> _Exercício a_: Selecione todas as linhas da listagem que contêm a palavra "Open".

> _Trecho do documento_:
= = = =

Sempre viveu modestamente, por
escolha própria, organizada com suas contas. Adotou crianças que ninguém
queria, embora já fosse mãe biológica e pudesse continuar a ser.
Amigos que reconheciam e reconhecem sua competência, tentaram ajudá-la a
entrar numa Universidade Pública no sul ou sudeste. Era sempre recusada
porque teimava em não abrir mão de suas convicções e objetivos
humanistas.
Até que no dia 18 de julho sofreu um grave atentado em
Natal, prestou queixa na 1 dp de Parnamirim, fazendo um BO. Resultou
inútil. No dia 23, chegou em casa e encontrou tudo aberto, a cachorrinha
desmaiada. Nada de valor foi levado. Apenas documentos pessoais, álbuns
dela com seu pai no exílio, sua filmadora e alguns que ela pretendia
encaminhar para a Comissão da Verdade. A casa estava um caos. Fez outro
BO na 1ª DP de Parnamirim, onde o delegado prometeu uma perícia. (nunca
aconteceu). No dia 30, novo atentado e invasão da casa dessa vez com
minha filha e neta dentro de casa. Tiros e Neusah chamou a PM, que
compareceu 3 horas depois, ficando 5 minutos, aconselhando-a como sempre
a ir embora. Minha filha fez outro BO na 1 DP onde foi muito mal
recebida. Devo relatar também que uns dias antes vinham se
intensificando as ameaças, e chegou a haver nova invasão da casa e
destruição da cerca elétrica que tinha acabado de ser concertada. Neusah
não deu queixa policial, porque era período de provas bimestrais de
seus alunos.

= = = =

> _Listagem da tarefa_:

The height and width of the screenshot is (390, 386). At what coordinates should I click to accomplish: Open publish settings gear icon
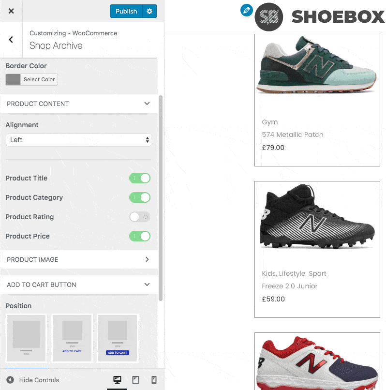pos(149,11)
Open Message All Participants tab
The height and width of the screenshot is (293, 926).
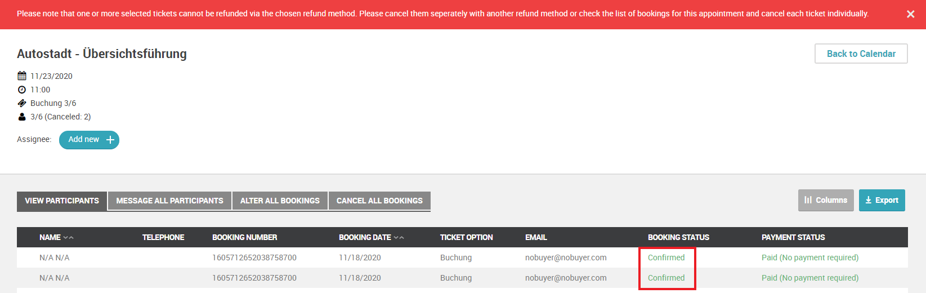point(169,201)
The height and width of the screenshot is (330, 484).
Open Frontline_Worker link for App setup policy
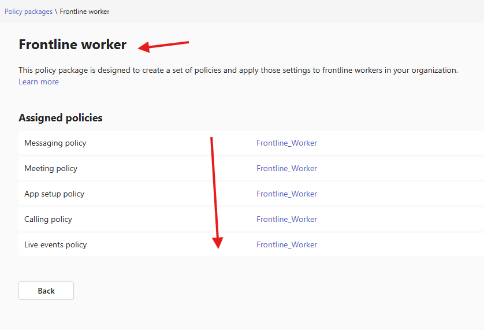pos(286,194)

= = = =

> _Exercício b_: Devolva o trecho do documento inteiro, sem nenhuma alteração.

> _Saída completa a_:
The height and width of the screenshot is (390, 386). At what coordinates should I click to accomplish: Open publish settings gear icon
Open Message All Participants tab
Open Frontline_Worker link for App setup policy

> _Saída completa b_:
Sempre viveu modestamente, por
escolha própria, organizada com suas contas. Adotou crianças que ninguém
queria, embora já fosse mãe biológica e pudesse continuar a ser.
Amigos que reconheciam e reconhecem sua competência, tentaram ajudá-la a
entrar numa Universidade Pública no sul ou sudeste. Era sempre recusada
porque teimava em não abrir mão de suas convicções e objetivos
humanistas.
Até que no dia 18 de julho sofreu um grave atentado em
Natal, prestou queixa na 1 dp de Parnamirim, fazendo um BO. Resultou
inútil. No dia 23, chegou em casa e encontrou tudo aberto, a cachorrinha
desmaiada. Nada de valor foi levado. Apenas documentos pessoais, álbuns
dela com seu pai no exílio, sua filmadora e alguns que ela pretendia
encaminhar para a Comissão da Verdade. A casa estava um caos. Fez outro
BO na 1ª DP de Parnamirim, onde o delegado prometeu uma perícia. (nunca
aconteceu). No dia 30, novo atentado e invasão da casa dessa vez com
minha filha e neta dentro de casa. Tiros e Neusah chamou a PM, que
compareceu 3 horas depois, ficando 5 minutos, aconselhando-a como sempre
a ir embora. Minha filha fez outro BO na 1 DP onde foi muito mal
recebida. Devo relatar também que uns dias antes vinham se
intensificando as ameaças, e chegou a haver nova invasão da casa e
destruição da cerca elétrica que tinha acabado de ser concertada. Neusah
não deu queixa policial, porque era período de provas bimestrais de
seus alunos.